** START OF Records provided **
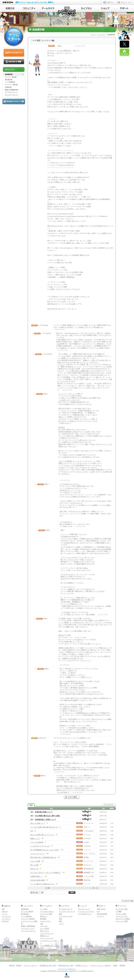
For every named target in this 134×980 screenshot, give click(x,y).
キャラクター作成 (46, 914)
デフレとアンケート (38, 853)
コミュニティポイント (28, 931)
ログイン (108, 2)
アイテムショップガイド (86, 912)
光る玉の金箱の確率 (38, 880)
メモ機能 (119, 912)
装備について (35, 838)
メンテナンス (6, 916)
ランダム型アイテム (85, 914)
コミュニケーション (47, 933)
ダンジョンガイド (46, 950)
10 (90, 888)
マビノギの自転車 (37, 842)
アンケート (100, 916)
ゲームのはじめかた (47, 912)
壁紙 (61, 921)
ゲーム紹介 (44, 909)
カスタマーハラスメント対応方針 (100, 966)
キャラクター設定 (121, 909)
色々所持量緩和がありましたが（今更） (45, 850)
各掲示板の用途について (44, 812)
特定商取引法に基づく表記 (48, 966)
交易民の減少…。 (37, 876)
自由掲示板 (25, 909)
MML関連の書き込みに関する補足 (48, 816)
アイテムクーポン (121, 916)
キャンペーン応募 (121, 921)
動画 (61, 914)
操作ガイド (44, 916)
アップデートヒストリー (67, 912)
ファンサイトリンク (28, 928)
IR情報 (115, 966)
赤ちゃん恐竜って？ (38, 823)
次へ (94, 888)
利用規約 (19, 966)
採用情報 (122, 966)
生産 (41, 924)
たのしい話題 (35, 861)
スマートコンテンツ (47, 938)
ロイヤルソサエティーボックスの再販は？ (46, 872)
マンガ (61, 924)
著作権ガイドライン (82, 966)
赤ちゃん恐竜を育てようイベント (42, 835)
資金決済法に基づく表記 (66, 966)
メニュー (124, 2)
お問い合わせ (101, 909)
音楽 (61, 919)
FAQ (98, 912)
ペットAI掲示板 (26, 916)
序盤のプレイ (45, 936)
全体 (3, 909)
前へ (49, 888)
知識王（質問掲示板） (28, 926)
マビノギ (67, 13)
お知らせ (5, 912)
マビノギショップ (84, 909)
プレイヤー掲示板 (27, 912)
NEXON (8, 2)
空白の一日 (34, 869)
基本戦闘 (43, 919)
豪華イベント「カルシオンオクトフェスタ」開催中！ (35, 2)
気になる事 (34, 865)
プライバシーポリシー (30, 966)
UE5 (32, 831)
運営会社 (12, 966)
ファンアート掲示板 (28, 919)
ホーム (93, 35)
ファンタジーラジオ (65, 916)
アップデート (6, 919)
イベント (5, 914)
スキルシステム (45, 921)
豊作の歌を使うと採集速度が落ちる (43, 857)
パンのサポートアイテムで (40, 846)
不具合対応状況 (102, 914)
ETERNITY (5, 921)
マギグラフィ (45, 953)
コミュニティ (101, 35)
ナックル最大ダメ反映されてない (42, 884)
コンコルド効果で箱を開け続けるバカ (44, 827)
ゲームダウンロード (65, 909)
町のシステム (45, 931)
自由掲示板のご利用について (45, 819)
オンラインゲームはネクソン (67, 969)
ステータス (44, 926)
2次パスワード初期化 (123, 919)
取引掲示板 (25, 914)
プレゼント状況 (121, 914)
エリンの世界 (45, 928)
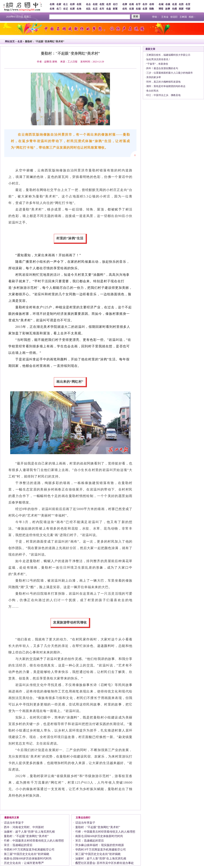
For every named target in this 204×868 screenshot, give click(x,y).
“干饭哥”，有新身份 (157, 64)
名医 (79, 4)
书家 (188, 9)
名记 (66, 9)
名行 (115, 4)
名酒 (131, 9)
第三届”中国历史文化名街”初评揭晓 (26, 854)
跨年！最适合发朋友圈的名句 (162, 68)
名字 (138, 4)
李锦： (156, 17)
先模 (174, 9)
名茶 (145, 9)
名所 (108, 4)
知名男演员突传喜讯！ (158, 59)
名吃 (125, 9)
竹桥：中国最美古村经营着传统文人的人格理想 (34, 840)
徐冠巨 (174, 17)
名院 (102, 4)
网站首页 (9, 41)
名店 (95, 9)
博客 (161, 9)
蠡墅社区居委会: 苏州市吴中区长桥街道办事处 (104, 863)
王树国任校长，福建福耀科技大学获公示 (168, 55)
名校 (95, 4)
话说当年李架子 (14, 823)
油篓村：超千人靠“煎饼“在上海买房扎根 (29, 832)
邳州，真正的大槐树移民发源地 (163, 82)
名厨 (72, 9)
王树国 (183, 17)
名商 (52, 4)
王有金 (165, 17)
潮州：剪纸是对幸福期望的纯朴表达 (166, 86)
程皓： (192, 17)
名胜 (181, 4)
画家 (181, 9)
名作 (145, 4)
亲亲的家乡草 (154, 77)
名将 (52, 9)
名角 (79, 9)
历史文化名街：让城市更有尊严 (24, 863)
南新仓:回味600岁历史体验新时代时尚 (28, 858)
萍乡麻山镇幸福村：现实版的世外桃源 (100, 845)
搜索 (136, 16)
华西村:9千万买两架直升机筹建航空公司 (29, 849)
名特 (152, 4)
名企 (88, 4)
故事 (168, 9)
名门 (59, 9)
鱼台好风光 (152, 91)
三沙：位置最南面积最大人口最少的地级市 (170, 73)
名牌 (125, 4)
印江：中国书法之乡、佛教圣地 (163, 95)
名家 (59, 4)
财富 (115, 9)
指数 (152, 9)
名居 (174, 4)
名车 (102, 9)
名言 (188, 4)
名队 (88, 9)
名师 (72, 4)
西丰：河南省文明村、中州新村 (24, 827)
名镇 (168, 4)
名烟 (138, 9)
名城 (161, 4)
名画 (131, 4)
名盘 (108, 9)
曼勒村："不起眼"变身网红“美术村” (26, 836)
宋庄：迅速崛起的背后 (18, 845)
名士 (66, 4)
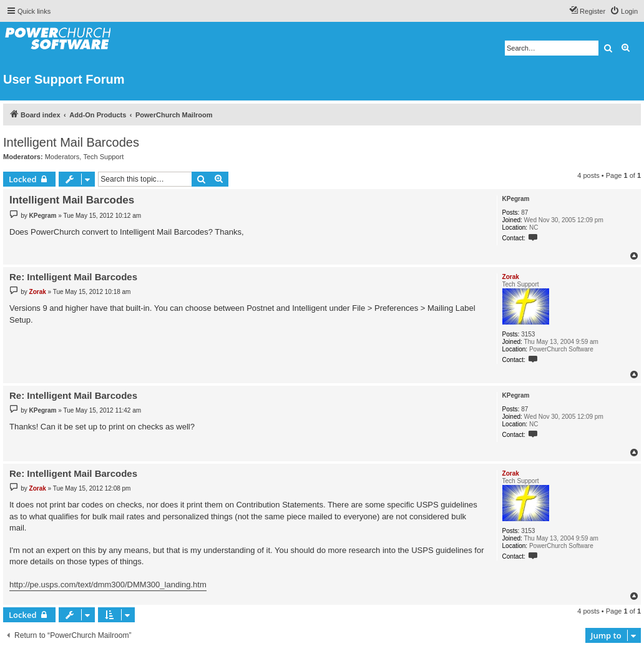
** END OF Records provided **
▶ Short exercise: Copy out every line of all the items above, word for word, and leave the pictures out of your answer.

▶ Expected answer:
For every named target in this 134×980 screenshot, give click(x,y).
キャラクター作成 (46, 914)
デフレとアンケート (38, 853)
コミュニティポイント (28, 931)
ログイン (108, 2)
アイテムショップガイド (86, 912)
光る玉の金箱の確率 (38, 880)
メモ機能 (119, 912)
装備について (35, 838)
メンテナンス (6, 916)
ランダム型アイテム (85, 914)
コミュニケーション (47, 933)
ダンジョンガイド (46, 950)
10 (90, 888)
マビノギの自転車 (37, 842)
アンケート (100, 916)
ゲームのはじめかた (47, 912)
壁紙 (61, 921)
ゲーム紹介 (44, 909)
カスタマーハラスメント対応方針 (100, 966)
キャラクター設定 (121, 909)
色々所持量緩和がありましたが（今更） (45, 850)
各掲示板の用途について (44, 812)
特定商取引法に基づく表記 (48, 966)
交易民の減少…。 (37, 876)
自由掲示板 (25, 909)
MML関連の書き込みに関する補足 (48, 816)
アイテムクーポン (121, 916)
キャンペーン応募 (121, 921)
動画 (61, 914)
操作ガイド (44, 916)
アップデートヒストリー (67, 912)
ファンサイトリンク (28, 928)
IR情報 (115, 966)
赤ちゃん恐竜って？ (38, 823)
次へ (94, 888)
利用規約 (19, 966)
採用情報 (122, 966)
生産 (41, 924)
たのしい話題 (35, 861)
スマートコンテンツ (47, 938)
ロイヤルソサエティーボックスの再販は？ (46, 872)
マンガ (61, 924)
著作権ガイドライン (82, 966)
赤ちゃん恐竜を育てようイベント (42, 835)
資金決済法に基づく表記 (66, 966)
メニュー (124, 2)
お問い合わせ (101, 909)
音楽 (61, 919)
FAQ (98, 912)
ペットAI掲示板 (26, 916)
序盤のプレイ (45, 936)
全体 (3, 909)
前へ (49, 888)
知識王（質問掲示板） (28, 926)
マビノギ (67, 13)
お知らせ (5, 912)
マビノギショップ (84, 909)
プレイヤー掲示板 (27, 912)
NEXON (8, 2)
空白の一日 (34, 869)
基本戦闘 (43, 919)
豪華イベント「カルシオンオクトフェスタ」開催中！ (35, 2)
気になる事 (34, 865)
プライバシーポリシー (30, 966)
UE5 (32, 831)
運営会社 (12, 966)
ファンアート掲示板 (28, 919)
ホーム (93, 35)
ファンタジーラジオ (65, 916)
アップデート (6, 919)
イベント (5, 914)
スキルシステム (45, 921)
豊作の歌を使うと採集速度が落ちる (43, 857)
パンのサポートアイテムで (40, 846)
不具合対応状況 (102, 914)
ETERNITY (5, 921)
マギグラフィ (45, 953)
コミュニティ (101, 35)
ナックル最大ダメ反映されてない (42, 884)
コンコルド効果で箱を開け続けるバカ (44, 827)
ゲームダウンロード (65, 909)
町のシステム (45, 931)
自由掲示板のご利用について (45, 819)
オンラインゲームはネクソン (67, 969)
ステータス (44, 926)
2次パスワード初期化 (123, 919)
取引掲示板 (25, 914)
プレゼント状況 (121, 914)
エリンの世界 (45, 928)
For every named target in this 204×868 screenshot, give click(x,y).
“干饭哥”，有新身份 (157, 64)
名医 (79, 4)
书家 (188, 9)
名记 (66, 9)
名行 (115, 4)
名酒 (131, 9)
第三届”中国历史文化名街”初评揭晓 (26, 854)
跨年！最适合发朋友圈的名句 (162, 68)
名字 (138, 4)
李锦： (156, 17)
先模 (174, 9)
名茶 (145, 9)
名所 (108, 4)
知名男演员突传喜讯！ (158, 59)
名吃 (125, 9)
竹桥：中国最美古村经营着传统文人的人格理想 (34, 840)
徐冠巨 (174, 17)
名院 (102, 4)
网站首页 (9, 41)
名店 (95, 9)
博客 (161, 9)
蠡墅社区居委会: 苏州市吴中区长桥街道办事处 (104, 863)
王树国任校长，福建福耀科技大学获公示 (168, 55)
名校 (95, 4)
话说当年李架子 (14, 823)
油篓村：超千人靠“煎饼“在上海买房扎根 (29, 832)
邳州，真正的大槐树移民发源地 (163, 82)
名厨 (72, 9)
王树国 (183, 17)
名商 (52, 4)
王有金 (165, 17)
潮州：剪纸是对幸福期望的纯朴表达 (166, 86)
程皓： (192, 17)
名胜 (181, 4)
画家 (181, 9)
名作 (145, 4)
亲亲的家乡草 (154, 77)
名将 (52, 9)
名角 (79, 9)
历史文化名街：让城市更有尊严 (24, 863)
南新仓:回味600岁历史体验新时代时尚 (28, 858)
萍乡麻山镇幸福村：现实版的世外桃源 (100, 845)
搜索 (136, 16)
华西村:9千万买两架直升机筹建航空公司 (29, 849)
名特 (152, 4)
名企 (88, 4)
故事 (168, 9)
名门 (59, 9)
鱼台好风光 (152, 91)
三沙：位置最南面积最大人口最少的地级市 (170, 73)
名牌 (125, 4)
印江：中国书法之乡、佛教圣地 (163, 95)
名家 (59, 4)
财富 (115, 9)
指数 (152, 9)
名居 (174, 4)
名车 (102, 9)
名言 (188, 4)
名队 (88, 9)
名师 (72, 4)
西丰：河南省文明村、中州新村 (24, 827)
名镇 (168, 4)
名烟 (138, 9)
名城 (161, 4)
名画 (131, 4)
名盘 (108, 9)
曼勒村："不起眼"变身网红“美术村” (26, 836)
宋庄：迅速崛起的背后 (18, 845)
名士 (66, 4)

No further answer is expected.